‘Someday We Will Fly’, by Rachel DeWoskin
A Meaningful and Sadly-Relevant Story of the Jews Who Escaped to Shanghai During WWII
Shanghai isn’t an obvious setting for a Holocaust novel.
But when Jews fled Eastern Europe during World War II, that’s where roughly 20,000 of them landed.
Rachel DeWoskin’s bittersweet, absorbing Someday We Will Fly follows Lillia, a 15-year-old Polish girl whose parents are circus acrobats. They’re performing for a few friends in the remnants of their shuttered theater when soldiers come, kicking in doors and sending Lillia and her family scattering in the dark.
Lillia escapes with her father and baby sister from Warsaw to Lithuania, on to Italy and, finally, Shanghai. China will be safer, her father insists. America is already turning away Jews. Lillia, meanwhile, mourns for her mother, who disappeared the night of the raid.

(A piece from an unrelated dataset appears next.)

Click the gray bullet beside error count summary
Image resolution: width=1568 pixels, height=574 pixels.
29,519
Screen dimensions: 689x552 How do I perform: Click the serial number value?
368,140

DeWoskin’s story both accelerates and deepens once the family lands in Shanghai. Familiar storylines focus on struggles to find money and shelter. “In Hongkou, you could meet someone one day and find yourself living with him the next,” DeWoskin writes. “Even if you disliked him.”

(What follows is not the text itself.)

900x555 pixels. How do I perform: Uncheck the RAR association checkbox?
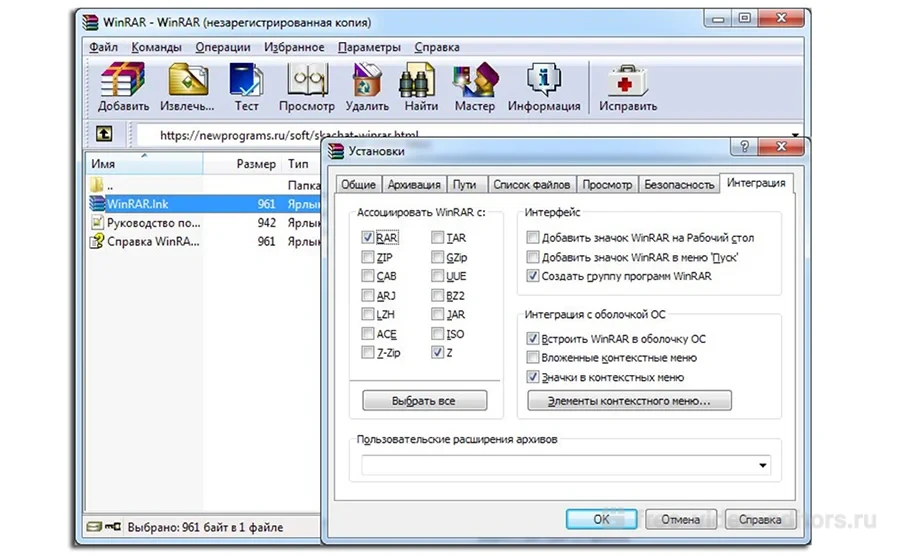369,238
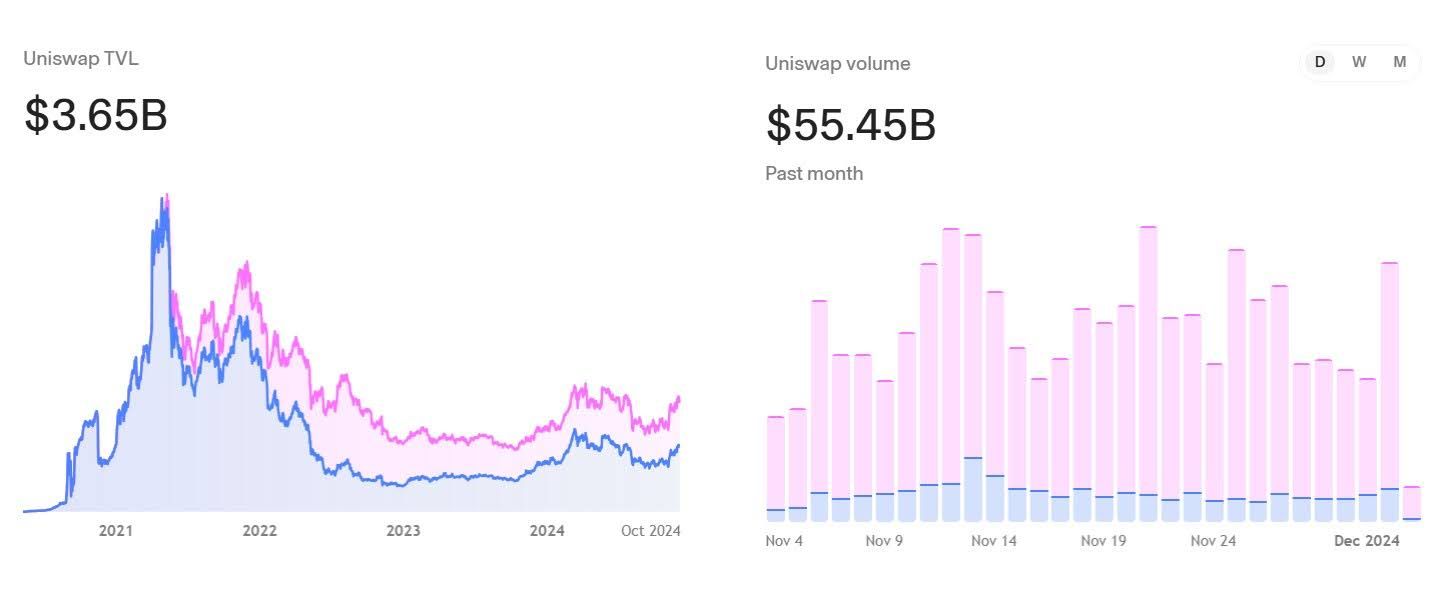The image size is (1443, 592).
Task: Select the D daily interval toggle
Action: tap(1320, 62)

And there are less expected ones, like Lillia’s realization that her father’s laissez-faire approach to Jewish religious practice won’t quite work in Shanghai, where she takes her younger sister to temple for holidays, “because Babcia and Mama would have liked it, because I was worried God couldn’t hear anything but my worst thoughts.”
Her sister Naomi barely spoke in Warsaw, worrying her parents. When the toddler finally does begin to utter words, they’re in Chinese. “Her words, other than my name, were in a language he didn’t know,” Lillia thinks of her father’s rueful face. “I was sad for him, but to me, Naomi’s choice made sense. Why pretend we had ever lived – or would ever live – anywhere but here?”
Lillia’s growing friendship with Wei, a Chinese boy who works at her school, leavens her gefilte-fish-out-of-water existence. Most surprising is the desperate choice to begin hostessing and, eventually, dancing at a gentleman’s club. Though nothing too untoward happens, her onstage acrobatics–performed in silk dresses that rip salaciously onstage–are a sobering twist.
DeWoskin spent her summers as a child in China, lived in Beijing during her 20s and spent six summers in Shanghai researching the history that frames “Fly.” While it’s a welcome addition to the historical fiction genre on its own, it’s also impossible to read without considering its parallels to current events.
“Small horrors kept seeping in slowly, then growing,” Lillia remembers of her last weeks in Warsaw, echoing the rising tide of anti-Semitic incidents being reported in Europe and America. And her family’s travails mirror the plight of today’s refugees fleeing war-torn homes.
“I couldn’t stand the tombstones or the words our neighborhood,” Lillia fumes after her father points out the Jewish cemetery in Shanghai. “Death in Shanghai seemed unbearably unfair. Because I understood, walking by those rows of Jewish graves, that we had come here to escape dying at home.”